Raisa Kabir with John Spencer and Queen Street Mill

Resistances, 2022

Commissioned for Art in Manufacturing in 2019 in collaboration with British Textile Biennial, Raisa Kabir began working between John Spencer, a sixth generation family weaving business and the last remaining traditional cotton weaver in Burnley, and Queen Street Mill, now a Grade 1 listed Museum with extensive archives and the last surviving 19th century steam powered weaving mill in the world. The works presented at the National Festival of Making interwove geographical and historical connections between these two industrial spaces, global textile archives and communities of Lancashire.

Work exhibited was created in response to a two-year textile archive research project centred around The Textile Manufactures of India, an 18 volume set of fabric sample books assembled in 1866 by John Forbes Watson, a copy of which is held in the Harris Museum and Art Gallery, Preston. Using textiles collected from the Indian Subcontinent for the India Museum, Watson cut the cloths into samples to create the volumes,13 sets of 18 books, sent to design schools and manufacturers. Kabir researched the particular examples in the series that name Diasporas of those living in Burnley and beyond, whose families migrated to Lancashire from places such as Punjab, Lahore, Kashmir, Dhaka, and Sylhet; the places where the designs were originally created.

Exhibited as part of the collaboration with John Spencer Textiles is a jacquard woven panel detailing the job titles of all the workers at John Spencer. Woven into a poem, the rhythms are nods to the constant hum and buzz of the weaving shed floor, while the layers of woven titles champion the legacies and labour of textile workers, local and worldwide.

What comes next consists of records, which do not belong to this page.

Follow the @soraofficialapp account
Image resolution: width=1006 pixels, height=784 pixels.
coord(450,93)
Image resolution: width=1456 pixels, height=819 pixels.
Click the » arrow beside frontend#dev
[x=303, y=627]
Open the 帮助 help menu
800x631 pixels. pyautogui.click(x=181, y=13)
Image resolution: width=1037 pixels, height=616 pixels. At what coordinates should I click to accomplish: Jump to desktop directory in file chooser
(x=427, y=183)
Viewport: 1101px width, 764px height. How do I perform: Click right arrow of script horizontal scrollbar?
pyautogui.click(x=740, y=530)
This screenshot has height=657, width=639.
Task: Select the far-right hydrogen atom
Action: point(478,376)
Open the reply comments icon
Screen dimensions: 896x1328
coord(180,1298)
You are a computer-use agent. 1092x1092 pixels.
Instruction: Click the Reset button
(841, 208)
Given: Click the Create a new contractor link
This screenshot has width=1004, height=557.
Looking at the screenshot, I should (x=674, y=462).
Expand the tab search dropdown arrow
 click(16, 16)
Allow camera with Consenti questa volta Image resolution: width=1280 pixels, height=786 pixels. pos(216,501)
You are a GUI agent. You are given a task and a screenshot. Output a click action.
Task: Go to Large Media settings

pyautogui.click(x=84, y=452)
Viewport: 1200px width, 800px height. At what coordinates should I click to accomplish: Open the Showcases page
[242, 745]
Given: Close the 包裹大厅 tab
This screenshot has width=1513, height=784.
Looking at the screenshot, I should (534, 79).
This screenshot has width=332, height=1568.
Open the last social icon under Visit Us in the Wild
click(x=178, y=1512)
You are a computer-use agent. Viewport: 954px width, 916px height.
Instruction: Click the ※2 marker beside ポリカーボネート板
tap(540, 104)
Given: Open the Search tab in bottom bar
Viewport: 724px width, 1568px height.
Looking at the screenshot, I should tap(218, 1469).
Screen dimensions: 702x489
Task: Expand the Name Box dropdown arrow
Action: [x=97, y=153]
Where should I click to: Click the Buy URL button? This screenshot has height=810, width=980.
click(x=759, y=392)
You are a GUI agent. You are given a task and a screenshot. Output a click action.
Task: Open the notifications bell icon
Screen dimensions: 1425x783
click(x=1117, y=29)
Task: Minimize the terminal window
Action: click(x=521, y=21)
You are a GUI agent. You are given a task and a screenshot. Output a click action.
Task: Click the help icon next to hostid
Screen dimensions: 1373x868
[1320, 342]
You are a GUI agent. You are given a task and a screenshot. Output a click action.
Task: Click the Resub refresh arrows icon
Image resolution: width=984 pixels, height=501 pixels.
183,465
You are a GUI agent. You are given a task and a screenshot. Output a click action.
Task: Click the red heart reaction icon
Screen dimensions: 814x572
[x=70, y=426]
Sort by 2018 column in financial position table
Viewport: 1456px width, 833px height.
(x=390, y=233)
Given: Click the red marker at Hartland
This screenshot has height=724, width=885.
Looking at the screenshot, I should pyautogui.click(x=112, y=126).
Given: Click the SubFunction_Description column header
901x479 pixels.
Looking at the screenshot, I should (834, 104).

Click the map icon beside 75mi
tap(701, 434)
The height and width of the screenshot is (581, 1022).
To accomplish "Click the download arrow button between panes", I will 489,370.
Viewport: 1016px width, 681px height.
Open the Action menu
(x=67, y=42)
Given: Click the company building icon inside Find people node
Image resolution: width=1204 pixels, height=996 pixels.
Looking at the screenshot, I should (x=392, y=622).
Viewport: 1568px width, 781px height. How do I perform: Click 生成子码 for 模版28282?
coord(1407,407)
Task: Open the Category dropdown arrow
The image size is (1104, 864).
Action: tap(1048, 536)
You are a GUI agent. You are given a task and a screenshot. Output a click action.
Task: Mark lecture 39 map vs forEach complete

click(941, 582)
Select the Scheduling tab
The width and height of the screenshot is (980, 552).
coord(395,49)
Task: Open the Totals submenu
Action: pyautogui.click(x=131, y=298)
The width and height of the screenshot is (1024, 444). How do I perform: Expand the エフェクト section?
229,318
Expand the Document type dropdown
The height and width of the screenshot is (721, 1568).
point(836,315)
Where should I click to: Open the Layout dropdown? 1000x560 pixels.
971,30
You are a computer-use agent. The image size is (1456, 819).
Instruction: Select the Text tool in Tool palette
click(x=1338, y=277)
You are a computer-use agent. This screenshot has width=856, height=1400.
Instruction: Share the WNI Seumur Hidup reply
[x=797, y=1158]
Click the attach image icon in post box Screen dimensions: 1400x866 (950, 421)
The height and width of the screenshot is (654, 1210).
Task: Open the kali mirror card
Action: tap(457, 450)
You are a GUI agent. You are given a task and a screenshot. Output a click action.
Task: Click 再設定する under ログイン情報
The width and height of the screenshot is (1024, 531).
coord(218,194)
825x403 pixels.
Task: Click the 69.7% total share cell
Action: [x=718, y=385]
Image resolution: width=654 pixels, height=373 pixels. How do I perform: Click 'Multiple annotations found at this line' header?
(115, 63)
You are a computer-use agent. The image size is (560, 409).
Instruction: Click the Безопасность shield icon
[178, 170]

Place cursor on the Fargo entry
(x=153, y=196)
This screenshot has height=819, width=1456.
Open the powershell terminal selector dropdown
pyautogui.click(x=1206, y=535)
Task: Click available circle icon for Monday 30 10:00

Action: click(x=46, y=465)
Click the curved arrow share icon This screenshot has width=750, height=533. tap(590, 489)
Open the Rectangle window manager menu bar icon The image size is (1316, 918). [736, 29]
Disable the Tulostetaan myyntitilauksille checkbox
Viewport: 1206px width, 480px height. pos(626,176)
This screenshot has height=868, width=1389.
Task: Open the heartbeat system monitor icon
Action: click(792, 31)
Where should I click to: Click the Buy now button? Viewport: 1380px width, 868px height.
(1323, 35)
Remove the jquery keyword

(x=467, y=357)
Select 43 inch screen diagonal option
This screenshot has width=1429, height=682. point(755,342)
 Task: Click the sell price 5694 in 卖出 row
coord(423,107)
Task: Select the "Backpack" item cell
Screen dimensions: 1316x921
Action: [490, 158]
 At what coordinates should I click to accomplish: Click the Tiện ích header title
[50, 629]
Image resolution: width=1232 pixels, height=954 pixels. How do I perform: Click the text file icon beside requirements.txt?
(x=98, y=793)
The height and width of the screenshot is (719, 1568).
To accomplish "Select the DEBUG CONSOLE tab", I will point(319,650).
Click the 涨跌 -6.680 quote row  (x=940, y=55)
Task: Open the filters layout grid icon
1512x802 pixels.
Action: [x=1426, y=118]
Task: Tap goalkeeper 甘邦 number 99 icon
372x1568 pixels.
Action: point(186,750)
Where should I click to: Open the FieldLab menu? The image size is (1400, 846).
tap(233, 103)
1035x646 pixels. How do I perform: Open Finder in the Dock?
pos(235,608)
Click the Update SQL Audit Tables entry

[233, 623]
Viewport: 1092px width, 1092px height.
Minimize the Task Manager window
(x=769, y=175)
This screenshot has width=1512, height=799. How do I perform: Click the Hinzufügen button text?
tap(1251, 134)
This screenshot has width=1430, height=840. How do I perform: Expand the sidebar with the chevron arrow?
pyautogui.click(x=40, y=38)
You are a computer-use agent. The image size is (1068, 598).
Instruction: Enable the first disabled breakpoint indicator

Resistances reclaims the identities and cultures of the people and places who are rarely credited in British archives by weaving this series of new patterns, including samples from the geographies mentioned, and creating a woven text of pattern designs that relate to collective imaginings of place and belonging in East Lancashire.

‘বুনন-শিল্প প্রতিরোধ ভাষা’

‘The art and language of weaving resistance’ 2021

“One of the biggest eye opening moments for me was when I was making connections between 19th Century textile mills and the history of Bangladesh and East India. I’ve spent my career trying to make those connections with the peoples whose history that relates to, underpinning perhaps British Textile history, as a global textile history narrative.”

Raisa Kabir

Artist

Raisa Kabir has an interdisciplinary practice with particular attention to textiles, sound and performance and the processes, movements and materials of global production. Through this, she expresses notions and complexities of colonial residues and socio-politics left by labour, indenture, cultivation of borders and violence. She is a graduate of Chelsea College of Art and Design and has exhibited in The Whitworth, The Textile Arts Center NYC, Center for Craft, Creativity, and Design, U.S, Ford Foundation Gallery NYC, Glasgow International, Centre for Contemporary Art Glasgow, and Indian Art Fair.

Manufacturer

John Spencer is part of a long tradition of textiles manufacturing in Pennine Lancashire, weaving textiles for a wide breadth of industries from fashion to automotive sectors. A family business that is committed to the preservation of traditional crafts and skills, they produce fabrics that are ‘Made in Britain’ and custom-made to their clients designs and specifications.

Queen Street Mill is a Grade 1 listed Museum with extensive archives based in Burnley. Set amongst an iconic, distinctive industrial landscape shaped by chimneys, old mills and terraces, it is the last surviving 19th century steam powered weaving mill in the world.

“It was so interesting to see how Raisa engaged with the designated collection at Queen Street Mill Textile Museum and especially how she absorbed and interpreted the information available to her within our Textile Archive. Her extraordinary and unique personal textile designs and a workshop where she used her own body as a loom stay with me to this day.”